Methyl acetate, also known as MeOAc, acetic acid methyl ester or methyl ethanoate, is a carboxylate ester with the formula CH_{3}COOCH_{3}. It is a flammable liquid with a characteristically pleasant smell reminiscent of some glues and nail polish removers. Methyl acetate is occasionally used as a solvent, being weakly polar and lipophilic, but its close relative ethyl acetate is a more common solvent, being less toxic and less soluble in water. Methyl acetate has a solubility of 25% in water at room temperature. At elevated temperature its solubility in water is much higher. Methyl acetate is not stable in the presence of strong aqueous bases or aqueous acids. Methyl acetate is not regulated as a volatile organic compound in the USA.

==Preparation and reactions==
Methyl acetate is produced industrially via the carbonylation of methanol as a byproduct of the production of acetic acid. Methyl acetate also arises by esterification of acetic acid with methanol in the presence of strong acids such as sulfuric acid; this production process is famous because of Eastman Kodak's intensified process using a reactive distillation.

===Reactions===
In the presence of strong bases such as sodium hydroxide or strong acids such as hydrochloric acid or sulfuric acid it is hydrolyzed back into methanol and acetic acid, especially at elevated temperature. The conversion of methyl acetate back into its components, by an acid, is a first-order reaction with respect to the ester. The reaction of methyl acetate and a base, for example sodium hydroxide, is a second-order reaction with respect to both reactants.

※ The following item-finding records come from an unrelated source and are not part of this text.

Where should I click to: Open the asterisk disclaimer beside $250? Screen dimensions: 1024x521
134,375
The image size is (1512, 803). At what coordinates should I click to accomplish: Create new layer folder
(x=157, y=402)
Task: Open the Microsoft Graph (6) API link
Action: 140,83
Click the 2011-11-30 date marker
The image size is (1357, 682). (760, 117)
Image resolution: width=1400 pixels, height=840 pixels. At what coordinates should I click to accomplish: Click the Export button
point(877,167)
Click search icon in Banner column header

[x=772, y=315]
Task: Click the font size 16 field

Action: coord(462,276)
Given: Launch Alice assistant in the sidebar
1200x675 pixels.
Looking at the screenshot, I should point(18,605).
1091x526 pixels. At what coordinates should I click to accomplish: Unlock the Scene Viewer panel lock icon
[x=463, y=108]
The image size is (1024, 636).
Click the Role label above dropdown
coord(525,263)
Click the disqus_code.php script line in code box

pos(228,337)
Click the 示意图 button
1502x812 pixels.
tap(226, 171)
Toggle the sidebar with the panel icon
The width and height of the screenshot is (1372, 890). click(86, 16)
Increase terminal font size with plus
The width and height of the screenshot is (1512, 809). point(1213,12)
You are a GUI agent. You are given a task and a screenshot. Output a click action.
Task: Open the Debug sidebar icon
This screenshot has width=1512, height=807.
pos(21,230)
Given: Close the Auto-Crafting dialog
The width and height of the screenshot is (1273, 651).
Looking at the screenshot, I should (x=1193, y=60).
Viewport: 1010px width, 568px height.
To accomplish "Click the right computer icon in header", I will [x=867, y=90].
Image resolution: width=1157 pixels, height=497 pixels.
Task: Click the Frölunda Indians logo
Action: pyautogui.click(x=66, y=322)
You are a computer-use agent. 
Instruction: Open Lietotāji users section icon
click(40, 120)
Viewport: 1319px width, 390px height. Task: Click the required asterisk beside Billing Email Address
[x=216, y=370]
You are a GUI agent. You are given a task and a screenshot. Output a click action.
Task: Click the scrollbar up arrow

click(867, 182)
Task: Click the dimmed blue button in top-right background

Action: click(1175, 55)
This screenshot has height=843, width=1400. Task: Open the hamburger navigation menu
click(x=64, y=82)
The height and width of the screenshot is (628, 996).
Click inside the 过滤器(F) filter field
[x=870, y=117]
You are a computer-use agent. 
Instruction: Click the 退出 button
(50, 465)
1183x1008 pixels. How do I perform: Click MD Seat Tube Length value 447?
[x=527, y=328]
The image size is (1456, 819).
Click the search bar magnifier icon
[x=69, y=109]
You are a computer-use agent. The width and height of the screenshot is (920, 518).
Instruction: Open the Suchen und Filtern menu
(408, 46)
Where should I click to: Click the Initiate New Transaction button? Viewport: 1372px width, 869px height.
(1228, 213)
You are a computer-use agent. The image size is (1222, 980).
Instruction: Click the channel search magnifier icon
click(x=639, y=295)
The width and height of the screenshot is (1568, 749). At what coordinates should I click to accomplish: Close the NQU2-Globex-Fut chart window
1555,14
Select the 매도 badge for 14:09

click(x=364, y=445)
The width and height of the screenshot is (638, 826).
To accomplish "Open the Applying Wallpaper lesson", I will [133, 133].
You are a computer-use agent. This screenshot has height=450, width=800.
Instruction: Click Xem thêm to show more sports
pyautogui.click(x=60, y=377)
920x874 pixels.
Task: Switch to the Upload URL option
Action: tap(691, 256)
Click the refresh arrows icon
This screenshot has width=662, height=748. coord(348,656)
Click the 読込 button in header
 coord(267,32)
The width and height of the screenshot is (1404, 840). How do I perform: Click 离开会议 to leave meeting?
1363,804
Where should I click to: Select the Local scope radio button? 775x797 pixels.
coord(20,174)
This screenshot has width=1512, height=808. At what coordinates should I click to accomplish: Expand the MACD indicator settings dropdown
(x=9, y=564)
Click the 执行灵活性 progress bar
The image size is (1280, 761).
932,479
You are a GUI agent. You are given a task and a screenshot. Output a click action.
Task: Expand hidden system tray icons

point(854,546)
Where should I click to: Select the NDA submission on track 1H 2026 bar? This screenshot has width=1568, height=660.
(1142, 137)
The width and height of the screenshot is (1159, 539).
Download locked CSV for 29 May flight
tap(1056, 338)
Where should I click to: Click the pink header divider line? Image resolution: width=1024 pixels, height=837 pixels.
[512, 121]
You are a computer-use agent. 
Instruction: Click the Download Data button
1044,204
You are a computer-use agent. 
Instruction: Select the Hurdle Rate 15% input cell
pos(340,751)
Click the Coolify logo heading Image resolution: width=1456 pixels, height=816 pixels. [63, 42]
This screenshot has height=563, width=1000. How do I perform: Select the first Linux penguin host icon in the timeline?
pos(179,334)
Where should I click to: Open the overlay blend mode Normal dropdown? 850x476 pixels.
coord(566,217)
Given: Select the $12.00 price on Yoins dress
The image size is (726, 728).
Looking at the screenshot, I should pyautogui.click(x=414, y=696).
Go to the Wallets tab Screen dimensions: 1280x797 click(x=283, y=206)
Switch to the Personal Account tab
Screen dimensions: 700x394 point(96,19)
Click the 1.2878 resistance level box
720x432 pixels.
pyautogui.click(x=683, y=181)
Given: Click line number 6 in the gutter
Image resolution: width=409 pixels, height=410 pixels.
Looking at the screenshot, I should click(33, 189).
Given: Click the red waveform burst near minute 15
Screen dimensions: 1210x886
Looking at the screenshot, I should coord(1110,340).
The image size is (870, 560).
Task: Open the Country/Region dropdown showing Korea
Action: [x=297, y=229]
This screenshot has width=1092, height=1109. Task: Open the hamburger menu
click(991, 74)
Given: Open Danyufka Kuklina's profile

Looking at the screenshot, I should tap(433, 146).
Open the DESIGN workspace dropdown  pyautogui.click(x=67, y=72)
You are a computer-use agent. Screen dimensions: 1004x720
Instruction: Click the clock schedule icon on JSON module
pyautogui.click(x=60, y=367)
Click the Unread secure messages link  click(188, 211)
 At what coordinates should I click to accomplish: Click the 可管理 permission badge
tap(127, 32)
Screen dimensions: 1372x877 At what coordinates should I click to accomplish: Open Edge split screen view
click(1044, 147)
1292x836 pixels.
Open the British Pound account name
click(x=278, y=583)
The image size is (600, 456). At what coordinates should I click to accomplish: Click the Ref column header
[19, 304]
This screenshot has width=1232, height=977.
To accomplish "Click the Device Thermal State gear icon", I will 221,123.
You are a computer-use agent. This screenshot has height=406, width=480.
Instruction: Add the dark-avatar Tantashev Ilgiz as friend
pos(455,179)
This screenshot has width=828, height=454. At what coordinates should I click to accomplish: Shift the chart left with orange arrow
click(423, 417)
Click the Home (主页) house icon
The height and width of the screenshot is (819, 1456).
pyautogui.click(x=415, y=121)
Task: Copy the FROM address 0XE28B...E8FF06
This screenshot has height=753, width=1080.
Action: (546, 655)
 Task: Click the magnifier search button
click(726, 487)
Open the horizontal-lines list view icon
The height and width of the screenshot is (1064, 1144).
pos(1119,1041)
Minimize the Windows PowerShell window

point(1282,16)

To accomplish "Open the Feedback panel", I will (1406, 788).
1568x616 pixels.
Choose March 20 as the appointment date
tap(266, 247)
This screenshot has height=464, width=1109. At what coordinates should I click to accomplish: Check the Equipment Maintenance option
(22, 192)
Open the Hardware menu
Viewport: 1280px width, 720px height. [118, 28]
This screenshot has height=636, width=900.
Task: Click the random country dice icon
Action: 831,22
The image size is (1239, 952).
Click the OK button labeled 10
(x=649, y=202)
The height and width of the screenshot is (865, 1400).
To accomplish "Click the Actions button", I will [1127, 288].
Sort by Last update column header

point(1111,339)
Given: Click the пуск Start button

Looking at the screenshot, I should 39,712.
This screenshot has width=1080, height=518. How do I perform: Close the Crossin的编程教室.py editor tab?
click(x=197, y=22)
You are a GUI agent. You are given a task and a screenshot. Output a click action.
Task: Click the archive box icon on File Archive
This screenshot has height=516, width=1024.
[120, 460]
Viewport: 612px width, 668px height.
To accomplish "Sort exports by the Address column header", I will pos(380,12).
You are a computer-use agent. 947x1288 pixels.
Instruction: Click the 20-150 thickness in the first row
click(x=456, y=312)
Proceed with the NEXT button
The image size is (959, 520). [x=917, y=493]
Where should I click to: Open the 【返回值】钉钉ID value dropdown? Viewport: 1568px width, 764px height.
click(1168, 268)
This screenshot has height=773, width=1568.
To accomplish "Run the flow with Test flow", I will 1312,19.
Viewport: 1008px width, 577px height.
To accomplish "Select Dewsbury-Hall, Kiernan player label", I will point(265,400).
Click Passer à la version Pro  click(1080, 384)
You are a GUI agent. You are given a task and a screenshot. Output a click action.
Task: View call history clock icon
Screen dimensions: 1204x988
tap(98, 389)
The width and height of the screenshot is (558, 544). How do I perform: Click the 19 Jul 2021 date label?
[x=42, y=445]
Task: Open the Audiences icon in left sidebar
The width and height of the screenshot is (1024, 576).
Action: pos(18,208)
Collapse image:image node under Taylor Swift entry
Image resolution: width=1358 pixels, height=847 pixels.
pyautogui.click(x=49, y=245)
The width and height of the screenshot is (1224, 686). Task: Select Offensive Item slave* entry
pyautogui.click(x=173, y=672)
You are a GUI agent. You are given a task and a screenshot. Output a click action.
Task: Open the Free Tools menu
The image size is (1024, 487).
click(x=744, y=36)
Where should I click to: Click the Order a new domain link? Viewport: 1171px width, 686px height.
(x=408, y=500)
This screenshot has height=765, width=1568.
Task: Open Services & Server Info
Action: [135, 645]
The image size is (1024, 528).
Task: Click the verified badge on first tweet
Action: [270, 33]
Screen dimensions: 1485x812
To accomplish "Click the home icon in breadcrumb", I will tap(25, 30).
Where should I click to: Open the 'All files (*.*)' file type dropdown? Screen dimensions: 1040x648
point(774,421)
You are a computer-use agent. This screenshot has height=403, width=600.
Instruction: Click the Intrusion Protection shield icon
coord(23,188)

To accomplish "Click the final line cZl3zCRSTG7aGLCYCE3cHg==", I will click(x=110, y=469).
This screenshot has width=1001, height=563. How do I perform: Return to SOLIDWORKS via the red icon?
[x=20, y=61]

Methyl acetate is a Lewis base that forms 1:1 adducts with a variety of Lewis acids. It is classified as a hard base and is a base in the ECW model with E_{B} =1.63 and C_{B} = 0.95.

==Applications==
A major use of methyl acetate is as a volatile low toxicity solvent in glues, paints, and nail polish removers.

Methyl acetate has an ethereal odour (ethereal, sweet, fruity, solvent, estery, winey, cognac, rummy).

Acetic anhydride is produced by carbonylation of methyl acetate in a process that was inspired by the Monsanto acetic acid synthesis.